▶ Work to be completed: Reproduce the following lines word for word, omitting the pictures.

▶ Material provided:
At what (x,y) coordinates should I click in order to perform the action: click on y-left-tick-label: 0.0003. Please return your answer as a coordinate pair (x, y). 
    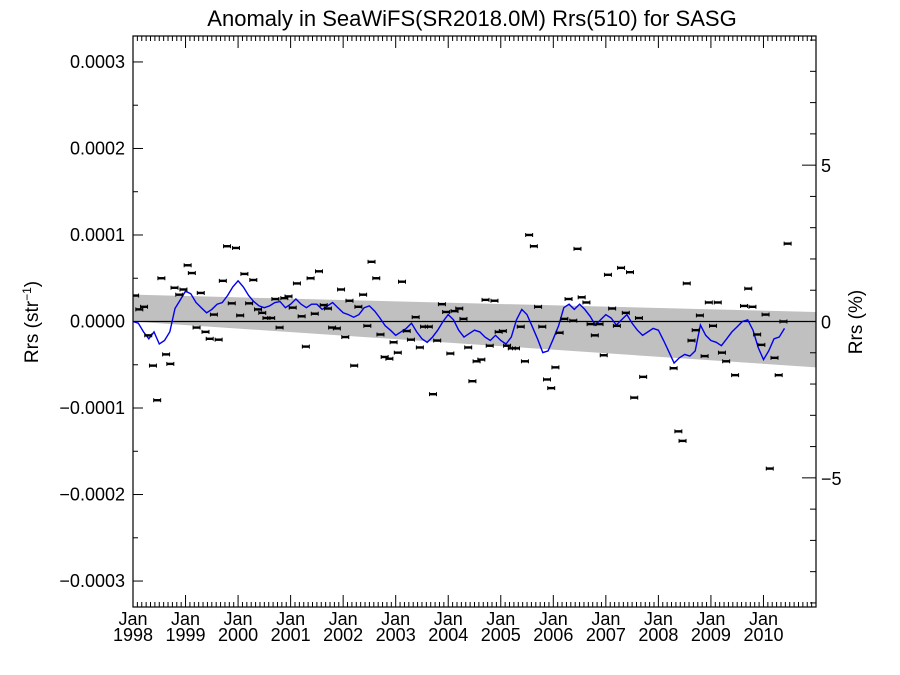
    Looking at the image, I should click on (98, 62).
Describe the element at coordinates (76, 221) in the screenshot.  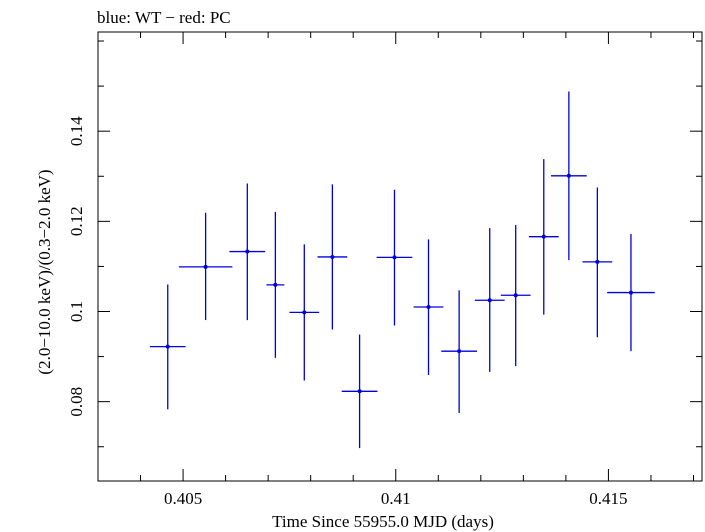
I see `y-tick-label: 0.12` at that location.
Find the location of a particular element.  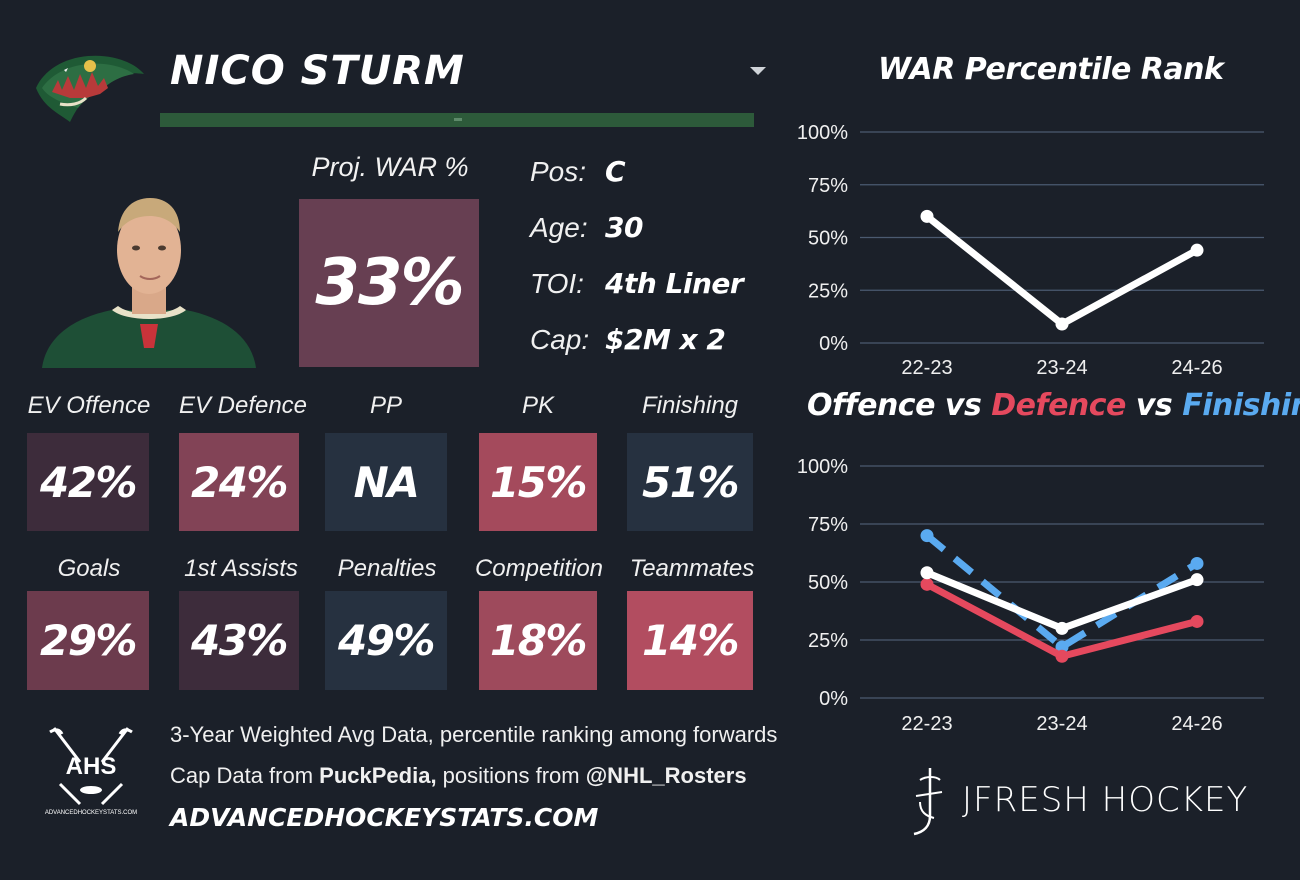

proj-war-value: 33% is located at coordinates (390, 283).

▶ Exercise output:
At what (x,y) coordinates should I click in order to perform the action: click on y-left-tick-label: 0.0003. Please return your answer as a coordinate pair (x, y). 
    Looking at the image, I should click on (98, 62).
Describe the element at coordinates (76, 221) in the screenshot.  
I see `y-tick-label: 0.12` at that location.
Find the location of a particular element.  

proj-war-value: 33% is located at coordinates (390, 283).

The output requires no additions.